Oui, et je pense même qu’ils aident beaucoup à la comprendre, elle et son évolution. Il faut partir du point de départ : la pub c’est quelque chose d’inclassable, d’hybride, à la frontière entre l’art et le marchand, la démesure et la raison. C’est une trouvaille scandaleuse, en soi, que de fétichiser un produit ou un service pour un faire un objet poétique ! Elle aura toujours des détracteurs qui s’ajusteront à ce qu’elle renvoie.

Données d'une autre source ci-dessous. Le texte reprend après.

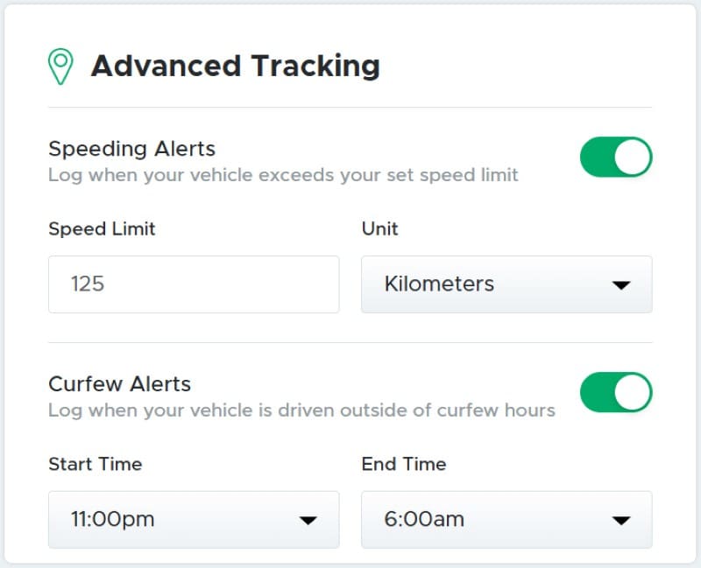Open the End Time 6:00am dropdown
The height and width of the screenshot is (568, 701).
click(506, 519)
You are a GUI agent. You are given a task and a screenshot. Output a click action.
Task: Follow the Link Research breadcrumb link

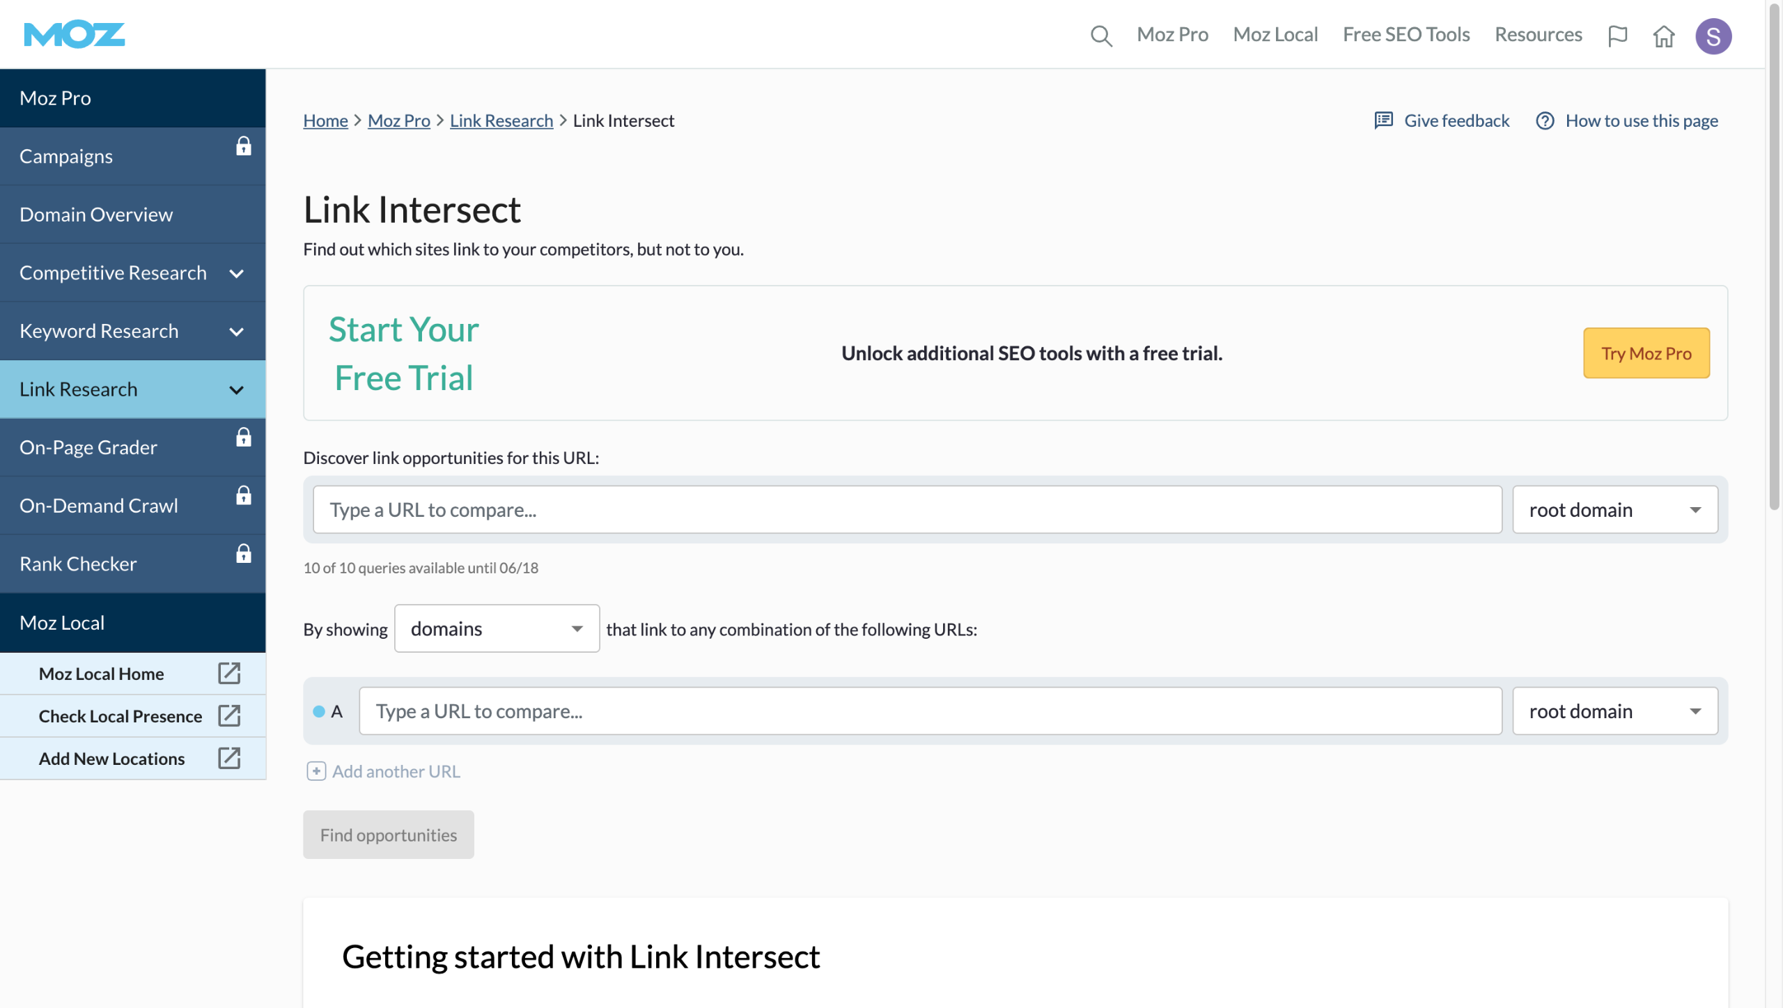501,121
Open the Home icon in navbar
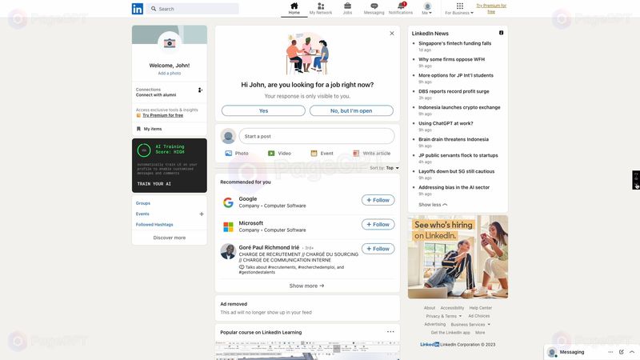This screenshot has width=640, height=360. coord(294,6)
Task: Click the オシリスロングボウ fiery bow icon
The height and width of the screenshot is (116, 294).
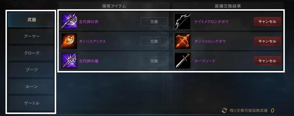Action: click(x=183, y=41)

On compte ainsi plusieurs antipubs ?

On peut selon moi catégoriser trois types de publiphobies : celle qui rejette le capitalisme prédateur, celle qui rejette le capitalisme de surveillance, et enfin celle qui rejette ce que l’on pourrait appeler le capitalisme cynique. La première est la plus ancienne et constitue le bloc théorique le plus étayé philosophiquement. Elle rejette la surconsommation incarnée dans la publicité. Le deuxième type de publiphobie est né avec le numérique : pour simplifier, elle condamne les Gafa (qui sont d’abord, pour deux d’entre eux au moins, de gigantesques régies publicitaires), le traçage des données personnelles et s’érige surtout en Europe, encouragée par le rejet du modèle américain. Selon moi, quand on la décortique, il y a deux chefs d’accusation distincts : celui qui condamne la récolte de données personnelles à grande échelle (c’est tout le débat sur le consentement de l’internaute), mais aussi, en creux, celui qui s’oppose à la mise en données de l’homme, à cette modélisation des comportements qui fait de nous des êtres programmables. Ce deuxième aspect est moins explicite, mais je pense qu’il est important à prendre en compte. Enfin, la troisième voie de la publiphobie est pour moi la critique du capitalisme cynique, qui utiliserait la publicité pour s’approprier des discours auparavant réservés au militantisme comme l’écologie, l’émancipation de la femme, l’inclusivité. C’est la critique qui traque le greenwashing. On reproche à la pub de parler plutôt que d’agir. Mais ce que je veux montrer dans l’ouvrage c’est qu’il faut en passer par là.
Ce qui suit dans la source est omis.